The Chris Hipkins Government is reducing the cost of health care for New Zealand households by removing the $5 co-payment for prescription medicines from July this year.

“An estimated three million people will no longer have to worry about the cost of collecting their medication,” Ayesha Verrall said.

“Removing the $5 charge will make it easier and cheaper for New Zealanders to access the medicines they need, having a meaningful impact for many households, particularly those who have multiple prescriptions to fill on a regular basis.

“This will benefit a huge range of people including almost 770,000 New Zealanders over the age of 65 who received prescription medicines in the community last year.

“The $5 charge can be a barrier to some New Zealanders getting the medicines they need, and this is especially the case at time when people are facing increasing pressures on household budgets.

“As a doctor, there were times when my patients did not collect their medication, and in fact we know more than 135,000 adults did not collect their prescription because of cost in 2021‑22. This is particularly the case for low-income families, Māori, Pasifika peoples, and disabled New Zealanders.

“Free access to medicine will also relieve pressure on the health system. Removing the co‑payment charge will help reduce the demand on hospitals and other health services.

“This investment comes on top of the major expansion of access to medicines under this Government.
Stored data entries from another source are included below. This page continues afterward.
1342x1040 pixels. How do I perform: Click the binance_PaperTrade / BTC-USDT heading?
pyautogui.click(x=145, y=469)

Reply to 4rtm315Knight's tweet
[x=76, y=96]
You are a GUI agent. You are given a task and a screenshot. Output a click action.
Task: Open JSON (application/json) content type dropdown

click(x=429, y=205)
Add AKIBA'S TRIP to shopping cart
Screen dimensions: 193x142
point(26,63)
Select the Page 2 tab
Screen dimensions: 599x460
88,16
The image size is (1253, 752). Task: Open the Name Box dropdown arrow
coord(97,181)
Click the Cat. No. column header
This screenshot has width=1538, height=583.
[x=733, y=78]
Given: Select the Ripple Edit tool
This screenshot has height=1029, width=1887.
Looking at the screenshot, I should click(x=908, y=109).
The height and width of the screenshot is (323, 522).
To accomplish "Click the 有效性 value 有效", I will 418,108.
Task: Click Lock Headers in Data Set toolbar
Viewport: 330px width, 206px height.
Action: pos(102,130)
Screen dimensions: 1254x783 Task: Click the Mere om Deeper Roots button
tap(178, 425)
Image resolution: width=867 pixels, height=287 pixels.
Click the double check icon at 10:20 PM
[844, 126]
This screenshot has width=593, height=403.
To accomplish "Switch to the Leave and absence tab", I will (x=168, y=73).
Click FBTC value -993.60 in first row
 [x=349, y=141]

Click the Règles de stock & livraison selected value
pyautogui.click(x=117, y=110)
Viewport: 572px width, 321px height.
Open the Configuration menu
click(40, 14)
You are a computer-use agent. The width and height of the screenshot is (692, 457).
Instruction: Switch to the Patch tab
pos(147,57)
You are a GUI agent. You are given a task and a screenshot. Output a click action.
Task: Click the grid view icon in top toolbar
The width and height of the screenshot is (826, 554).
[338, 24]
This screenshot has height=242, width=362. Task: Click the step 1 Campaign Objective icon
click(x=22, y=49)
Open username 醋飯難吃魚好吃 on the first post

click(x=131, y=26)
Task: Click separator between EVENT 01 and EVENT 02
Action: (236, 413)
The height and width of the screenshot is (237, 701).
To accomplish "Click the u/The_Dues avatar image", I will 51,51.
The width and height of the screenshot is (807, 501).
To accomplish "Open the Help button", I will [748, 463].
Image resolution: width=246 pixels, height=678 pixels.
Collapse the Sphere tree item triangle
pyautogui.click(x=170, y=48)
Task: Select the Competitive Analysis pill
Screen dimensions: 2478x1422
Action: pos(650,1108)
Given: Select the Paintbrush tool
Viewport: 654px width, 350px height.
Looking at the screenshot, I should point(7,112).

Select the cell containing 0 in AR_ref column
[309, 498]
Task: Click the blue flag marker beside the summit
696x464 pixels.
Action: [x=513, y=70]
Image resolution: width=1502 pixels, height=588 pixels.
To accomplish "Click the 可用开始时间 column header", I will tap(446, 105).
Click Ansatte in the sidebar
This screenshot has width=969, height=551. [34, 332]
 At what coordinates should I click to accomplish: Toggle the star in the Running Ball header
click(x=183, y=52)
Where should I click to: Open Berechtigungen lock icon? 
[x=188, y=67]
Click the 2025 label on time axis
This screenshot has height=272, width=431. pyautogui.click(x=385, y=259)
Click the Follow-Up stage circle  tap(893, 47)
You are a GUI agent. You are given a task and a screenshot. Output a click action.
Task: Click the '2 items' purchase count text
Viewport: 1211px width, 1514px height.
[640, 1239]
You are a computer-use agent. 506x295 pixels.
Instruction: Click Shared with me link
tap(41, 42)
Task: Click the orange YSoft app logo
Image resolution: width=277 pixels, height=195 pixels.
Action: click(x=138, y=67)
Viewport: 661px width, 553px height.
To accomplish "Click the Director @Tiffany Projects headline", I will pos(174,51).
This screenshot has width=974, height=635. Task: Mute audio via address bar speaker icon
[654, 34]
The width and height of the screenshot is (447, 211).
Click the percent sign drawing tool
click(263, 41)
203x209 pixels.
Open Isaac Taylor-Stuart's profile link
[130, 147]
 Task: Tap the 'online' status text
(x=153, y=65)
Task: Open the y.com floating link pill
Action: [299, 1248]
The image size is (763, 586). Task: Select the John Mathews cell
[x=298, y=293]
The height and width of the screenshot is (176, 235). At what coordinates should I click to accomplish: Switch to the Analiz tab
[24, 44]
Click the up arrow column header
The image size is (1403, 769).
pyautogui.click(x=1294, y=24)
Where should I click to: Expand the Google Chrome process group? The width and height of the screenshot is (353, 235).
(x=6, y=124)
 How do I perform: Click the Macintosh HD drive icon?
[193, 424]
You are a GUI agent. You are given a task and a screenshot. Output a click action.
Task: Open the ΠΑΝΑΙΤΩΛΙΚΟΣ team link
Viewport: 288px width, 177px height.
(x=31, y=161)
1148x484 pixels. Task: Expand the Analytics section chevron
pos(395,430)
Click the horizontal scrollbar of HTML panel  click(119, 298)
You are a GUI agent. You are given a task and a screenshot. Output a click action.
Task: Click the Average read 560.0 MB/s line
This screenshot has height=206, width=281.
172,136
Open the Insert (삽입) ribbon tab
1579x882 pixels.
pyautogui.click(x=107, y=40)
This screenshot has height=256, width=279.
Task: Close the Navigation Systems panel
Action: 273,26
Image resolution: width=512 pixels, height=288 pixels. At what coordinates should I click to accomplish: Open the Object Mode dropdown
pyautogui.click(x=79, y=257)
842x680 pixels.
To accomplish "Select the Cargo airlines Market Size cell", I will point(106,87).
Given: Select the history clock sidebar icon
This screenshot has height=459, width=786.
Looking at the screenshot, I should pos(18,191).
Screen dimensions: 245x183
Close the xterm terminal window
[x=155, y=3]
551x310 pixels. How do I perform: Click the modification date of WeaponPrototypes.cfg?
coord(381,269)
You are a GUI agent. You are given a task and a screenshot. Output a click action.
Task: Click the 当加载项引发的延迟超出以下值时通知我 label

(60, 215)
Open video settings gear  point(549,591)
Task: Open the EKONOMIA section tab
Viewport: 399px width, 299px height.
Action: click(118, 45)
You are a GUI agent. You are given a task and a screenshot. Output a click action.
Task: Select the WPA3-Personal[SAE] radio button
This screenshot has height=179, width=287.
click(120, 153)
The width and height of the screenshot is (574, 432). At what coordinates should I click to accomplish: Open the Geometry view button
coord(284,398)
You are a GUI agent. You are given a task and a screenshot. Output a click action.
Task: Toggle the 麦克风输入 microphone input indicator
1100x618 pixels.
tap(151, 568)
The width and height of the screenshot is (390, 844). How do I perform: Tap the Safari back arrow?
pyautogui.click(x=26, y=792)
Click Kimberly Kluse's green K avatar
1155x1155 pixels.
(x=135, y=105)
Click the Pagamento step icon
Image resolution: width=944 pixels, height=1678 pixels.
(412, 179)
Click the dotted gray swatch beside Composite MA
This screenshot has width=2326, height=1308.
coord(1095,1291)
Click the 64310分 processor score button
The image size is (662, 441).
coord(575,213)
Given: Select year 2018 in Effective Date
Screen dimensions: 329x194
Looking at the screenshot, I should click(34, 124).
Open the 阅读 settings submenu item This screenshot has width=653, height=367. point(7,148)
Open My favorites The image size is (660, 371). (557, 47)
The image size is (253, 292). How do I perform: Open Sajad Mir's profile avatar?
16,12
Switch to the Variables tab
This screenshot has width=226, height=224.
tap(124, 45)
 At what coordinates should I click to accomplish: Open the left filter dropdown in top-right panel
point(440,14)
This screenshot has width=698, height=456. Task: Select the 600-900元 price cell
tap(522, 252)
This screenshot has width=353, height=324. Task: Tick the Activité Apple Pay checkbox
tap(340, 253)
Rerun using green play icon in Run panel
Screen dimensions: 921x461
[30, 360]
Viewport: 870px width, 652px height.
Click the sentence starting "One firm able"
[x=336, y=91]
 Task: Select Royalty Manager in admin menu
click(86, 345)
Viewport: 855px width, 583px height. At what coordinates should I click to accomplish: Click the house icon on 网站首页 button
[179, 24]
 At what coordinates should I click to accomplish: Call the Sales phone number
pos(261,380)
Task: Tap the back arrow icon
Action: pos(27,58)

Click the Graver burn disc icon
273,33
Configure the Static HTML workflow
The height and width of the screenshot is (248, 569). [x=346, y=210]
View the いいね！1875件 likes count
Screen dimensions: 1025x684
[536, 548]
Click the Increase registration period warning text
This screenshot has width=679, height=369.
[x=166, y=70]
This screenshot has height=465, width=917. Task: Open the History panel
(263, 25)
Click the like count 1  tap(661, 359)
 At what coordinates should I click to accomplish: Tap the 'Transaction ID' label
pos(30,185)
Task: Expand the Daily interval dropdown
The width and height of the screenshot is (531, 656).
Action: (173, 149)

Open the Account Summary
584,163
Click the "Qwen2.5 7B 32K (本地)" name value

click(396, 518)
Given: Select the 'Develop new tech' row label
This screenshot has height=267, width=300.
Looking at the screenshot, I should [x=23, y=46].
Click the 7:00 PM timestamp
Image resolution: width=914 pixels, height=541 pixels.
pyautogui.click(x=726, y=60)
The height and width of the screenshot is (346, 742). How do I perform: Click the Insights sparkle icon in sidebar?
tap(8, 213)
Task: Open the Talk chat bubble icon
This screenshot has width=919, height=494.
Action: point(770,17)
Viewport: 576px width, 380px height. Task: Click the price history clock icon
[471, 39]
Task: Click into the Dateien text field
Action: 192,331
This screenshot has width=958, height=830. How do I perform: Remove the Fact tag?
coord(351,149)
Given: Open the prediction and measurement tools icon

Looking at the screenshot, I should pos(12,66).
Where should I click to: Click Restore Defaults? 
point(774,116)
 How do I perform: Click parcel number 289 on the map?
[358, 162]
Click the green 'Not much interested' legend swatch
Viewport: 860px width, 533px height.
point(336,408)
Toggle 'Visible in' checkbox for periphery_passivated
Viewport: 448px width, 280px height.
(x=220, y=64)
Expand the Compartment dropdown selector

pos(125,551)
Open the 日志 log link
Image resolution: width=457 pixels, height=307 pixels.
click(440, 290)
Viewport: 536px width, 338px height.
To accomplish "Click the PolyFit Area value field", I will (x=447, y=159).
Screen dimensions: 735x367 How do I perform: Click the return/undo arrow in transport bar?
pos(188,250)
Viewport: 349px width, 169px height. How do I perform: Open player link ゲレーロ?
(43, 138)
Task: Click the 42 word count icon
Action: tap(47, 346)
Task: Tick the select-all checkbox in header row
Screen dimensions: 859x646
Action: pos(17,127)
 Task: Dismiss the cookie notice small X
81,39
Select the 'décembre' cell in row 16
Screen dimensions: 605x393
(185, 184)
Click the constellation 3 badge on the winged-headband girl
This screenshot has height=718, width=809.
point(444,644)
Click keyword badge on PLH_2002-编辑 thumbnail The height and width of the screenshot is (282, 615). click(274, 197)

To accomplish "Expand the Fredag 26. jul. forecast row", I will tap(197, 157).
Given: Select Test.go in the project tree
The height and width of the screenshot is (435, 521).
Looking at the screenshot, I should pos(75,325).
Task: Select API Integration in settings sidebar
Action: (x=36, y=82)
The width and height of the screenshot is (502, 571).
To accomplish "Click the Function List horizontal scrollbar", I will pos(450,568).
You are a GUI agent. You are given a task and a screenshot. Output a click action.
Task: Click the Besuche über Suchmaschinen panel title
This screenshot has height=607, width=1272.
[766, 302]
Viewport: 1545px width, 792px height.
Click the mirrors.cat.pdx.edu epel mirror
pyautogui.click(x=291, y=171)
Since 2017, we’ve increased the medicines budget by 51 percent.

“The Government’s funding boost has allowed Pharmac to make an extra 212 funding decisions since 2017/18, including 75 new listings and the widening of access to 137 treatments.

“This Government is ensuring our health system provides equitable access for all New Zealanders, so they can get the health services when and where they need them, irrespective of where they live.

“This is another action we are taking towards that goal as we reform the health system,” Ayesha Verrall said.

Removing the $5 co-payment will cost $618.6 million over four years.